Fang Kecheng, professeur adjoint à l'École de journalisme et de communication de l'Université de la ville de Hong Kong à déclaré :

« Il peut y avoir des points de vue contradictoires sur la façon de traiter cette partie de l'économie … mais la tendance la plus décisive va dans une direction plus idéologique. Ces influenceurs en ligne ne sont pas considérés par les principaux dirigeants comme les meilleurs modèles pour la société et pour les jeunes. »

Lors de sessions nocturnes qui combinent émissions de variété et publi-reportages, les influenceurs soutenus par de grandes équipes de production exhortent les téléspectateurs à profiter des offres. Le format, qui a gagné en popularité avec la montée en puissance des plateformes de vidéos courtes telles que Douyin, est devenu plus courant pendant la pandémie. Viya, connue pour ses remises et sa capacité à vendre n'importe quoi – l'année dernière, elle a vendu un lancement de fusée organisé par une société aérospatiale chinoise, pour environ 5,6 millions de dollars – a attiré une audience de plus de 37 millions en un mois.

▸ **Données extraites**
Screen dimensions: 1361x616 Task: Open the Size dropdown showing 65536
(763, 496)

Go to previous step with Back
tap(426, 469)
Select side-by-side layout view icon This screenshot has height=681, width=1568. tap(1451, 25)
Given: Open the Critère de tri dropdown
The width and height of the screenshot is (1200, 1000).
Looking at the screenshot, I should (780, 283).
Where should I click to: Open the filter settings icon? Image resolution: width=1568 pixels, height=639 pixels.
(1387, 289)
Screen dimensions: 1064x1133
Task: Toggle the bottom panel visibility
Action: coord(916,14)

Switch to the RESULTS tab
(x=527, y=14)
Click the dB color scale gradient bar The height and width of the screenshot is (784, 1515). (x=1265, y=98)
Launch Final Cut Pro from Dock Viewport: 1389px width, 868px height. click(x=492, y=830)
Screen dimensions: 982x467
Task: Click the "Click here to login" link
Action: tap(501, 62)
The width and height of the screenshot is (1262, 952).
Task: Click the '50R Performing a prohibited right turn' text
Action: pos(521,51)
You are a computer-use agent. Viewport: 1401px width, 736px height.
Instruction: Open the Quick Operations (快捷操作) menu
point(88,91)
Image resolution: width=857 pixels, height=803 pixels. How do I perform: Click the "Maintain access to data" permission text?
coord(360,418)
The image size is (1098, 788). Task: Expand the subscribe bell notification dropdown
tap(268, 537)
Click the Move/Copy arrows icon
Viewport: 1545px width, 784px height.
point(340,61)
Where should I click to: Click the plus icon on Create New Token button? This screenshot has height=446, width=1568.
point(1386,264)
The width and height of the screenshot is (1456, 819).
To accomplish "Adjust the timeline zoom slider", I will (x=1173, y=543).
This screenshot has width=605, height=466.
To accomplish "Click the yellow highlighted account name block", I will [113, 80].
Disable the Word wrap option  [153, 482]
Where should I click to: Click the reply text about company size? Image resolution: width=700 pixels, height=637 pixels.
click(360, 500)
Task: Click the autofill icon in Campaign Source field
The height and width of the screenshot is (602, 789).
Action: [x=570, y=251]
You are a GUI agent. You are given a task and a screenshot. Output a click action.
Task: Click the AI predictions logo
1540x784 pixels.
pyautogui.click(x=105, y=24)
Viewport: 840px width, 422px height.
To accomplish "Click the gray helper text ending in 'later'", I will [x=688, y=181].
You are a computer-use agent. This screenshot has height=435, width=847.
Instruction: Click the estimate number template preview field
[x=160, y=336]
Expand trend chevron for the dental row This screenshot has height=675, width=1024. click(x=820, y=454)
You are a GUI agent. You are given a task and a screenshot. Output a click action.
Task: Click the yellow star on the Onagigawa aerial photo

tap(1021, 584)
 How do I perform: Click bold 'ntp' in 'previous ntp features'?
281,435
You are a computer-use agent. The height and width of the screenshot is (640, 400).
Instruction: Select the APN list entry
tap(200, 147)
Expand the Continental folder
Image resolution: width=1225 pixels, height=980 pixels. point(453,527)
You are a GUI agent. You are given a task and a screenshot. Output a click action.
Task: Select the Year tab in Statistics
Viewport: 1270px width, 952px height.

▸ **Objectif énoncé**
Répondez aux trois questions suivantes à l'aide de la source, une réponse par ligne.
1. Quel poste occupe Fang Kecheng ?
2. Pendant quelle période le format des sessions nocturnes est-il devenu plus courant ?
3. Pour environ quelle somme Viya a-t-elle vendu un lancement de fusée ?

▸ **Réponse complète**
1. Professeur adjoint à l'École de journalisme et de communication de l'Université de la ville de Hong Kong.
2. Pendant la pandémie.
3. Environ 5,6 millions de dollars.